Genome-wide association studies have indicated that polymorphisms in the gene GCKR, which encodes glucokinase regulatory protein (GCKR), reduce the binding affinity of this inhibitor for glucokinase. In a recent publication in Nature, Amgen researchers show that pharmacological intervention can do the same, at least in rodents.

The GCKR-mediated inhibitory control of glucokinase is well-documented. Individuals that express GCKR variants with lower binding affinity for glucokinase, exhibit reduced blood glucose levels and a lower incidence of type 2 diabetes mellitus (T2DM) than the general population.

The discovery of glucokinase activators first put glucokinase in the limelight as a compelling target for the treatment of T2DM. However, one of the biggest problems of agents that target glucokinase directly has been the incidence and severity of hypoglycaemia.

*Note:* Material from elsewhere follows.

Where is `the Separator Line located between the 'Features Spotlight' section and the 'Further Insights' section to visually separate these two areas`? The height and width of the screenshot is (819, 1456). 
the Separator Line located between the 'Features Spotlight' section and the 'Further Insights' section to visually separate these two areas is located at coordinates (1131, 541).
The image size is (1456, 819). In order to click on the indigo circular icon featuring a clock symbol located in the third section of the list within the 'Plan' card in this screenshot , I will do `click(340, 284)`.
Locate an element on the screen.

“We decided to target liver glucokinase to avoid this liability and to prevent hyperactivation of the enzyme,” explains lead author David J. Lloyd. Liver-specific glucokinase activation is sufficient to promote antidiabetic effects and avoids the activation of pancreatic glucokinase, thereby avoiding hypoglycaemia.

Co-crystal structure of human glucokinase regulatory protein with sorbitol-6-phosphate and AMG-1694. Credit: Permission obtained from Nature Publishing Group © Lloyd, D. J. et al. Nature doi:10.1038/nature12724.

The main hurdle the investigators faced was that no small molecule had ever been identified that can disrupt the interaction between glucokinase and GCKR via direct targeting of the regulatory protein. Lloyd and colleagues screened for compounds that would disrupt this protein–protein interaction and now report the effects of two such small-molecule disruptors: AMG-1694 and AMG-3969. The compounds effectively lowered blood glucose levels in mouse models of T2DM (diet-induced obese, ob/ob and db/db mice) and in Zucker diabetic fatty rats.

One of the key aspects of the study was the resolution of the regulatory protein crystal structure of human GCKR and the identification of a distinct binding pocket within it, which was occupied by the small molecules. “Having that information enabled us to maximize occupancy of the pocket and improve features such as potency,” says Lloyd, “and to show that a previously considered intractable target can be modulated by small molecules.”